Mrs. Barnett suggests a sense of humor is paramount in saving one's sanity.

"I'll give you an example. The other night, we had baked potatoes. I asked my mother if she wanted one. She said, 'No.' The trouble is that often she says no when she means yes. I asked her again, and she still said, 'No.' Then my husband questioned her. He saw her aim her fork in its direction so he put the potato on his plate to fix it for her. Because of mini-strokes, she rarely makes sense when she speaks. This time, however, she looked devastated and clearly said, 'He took that. He took it.' She was crushed. We laughed and reassured her that it was hers."

You also have to have a lot of patience, according to Mrs. Barnett. "If she wants to help with dinner, you're going to have to start at noon." If she accompanies you someplace, says Mrs. Barnett, don't hurry her beyond her capabilities. Most important, keep cool. "If you become angry and want to say mean things, don't. Walk away. She may not be able to talk, but she often still understands."

Getting out of the house periodically will help you keep your patience. Take her with you when possible but also make time for yourself. Keep your marriage alive and take regular vacations. Depend on family members, friends, and local health services.

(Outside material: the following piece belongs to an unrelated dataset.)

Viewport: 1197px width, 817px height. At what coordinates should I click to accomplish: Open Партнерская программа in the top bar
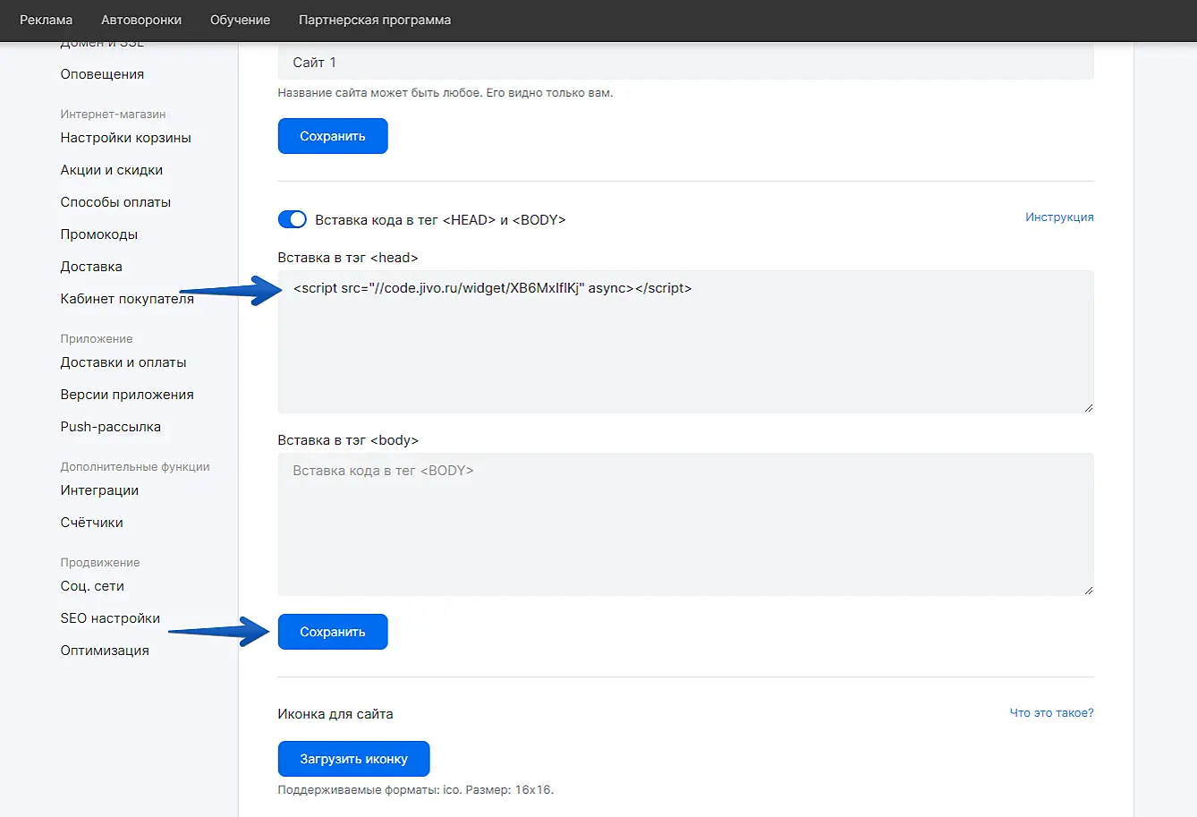tap(375, 20)
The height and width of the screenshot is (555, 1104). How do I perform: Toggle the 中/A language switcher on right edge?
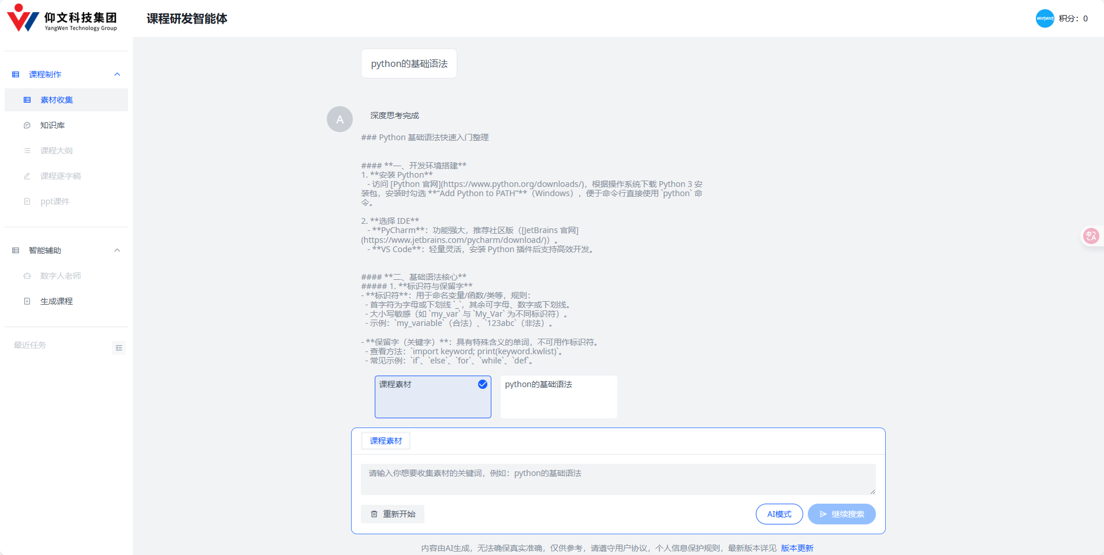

The Trinity United Methodist Church offers a daycare to people diagnosed with Alzheimer's and Parkinson's disease. Ellen White, director of the daycare, states, "Our daycare reinforces positive behavior through routine and repetition. Although the minimum requirement to attend is two times a week, 60 percent come everyday. Doing so helps eliminate behavioral problems.

"The cost is reasonable at $30 a day. Our operating costs are twice that, but we receive grants from local businesses and private donations. We also provide a scholarship program so that anyone can come."

She says a fortunate few have insurance which covers the cost. Since people are living longer, she expects more and more insurance companies will provide that type of insurance in the future.

Mrs. Barnett also suggests changing insurance policies if you anticipate a need and are able to do so. "Even if the premiums are twice as high, it will save money in the long run."

Money, of course, is a critical issue.

"A good nursing home can cost as much as $2500 a month," says Mrs. Barnett. Even with expensive at-home health services, the money will go twice as far in a home environment.

More reasonably priced at-home health care needs to be made available, she says. More people would be willing to take care of their parents if they knew relief was in sight, both during the day and overnight. If just a warm body is needed, she proposes hiring a sympathetic teenager for short periods of time.

Mrs. Barnett also suggests becoming involved in a support group. "Most people in this situation would benefit from a support group. They need to be reassured that they aren't the only ones who've said in exasperation, 'If you do that one more time, Mother, you're going to the home.' They need to know they're not alone."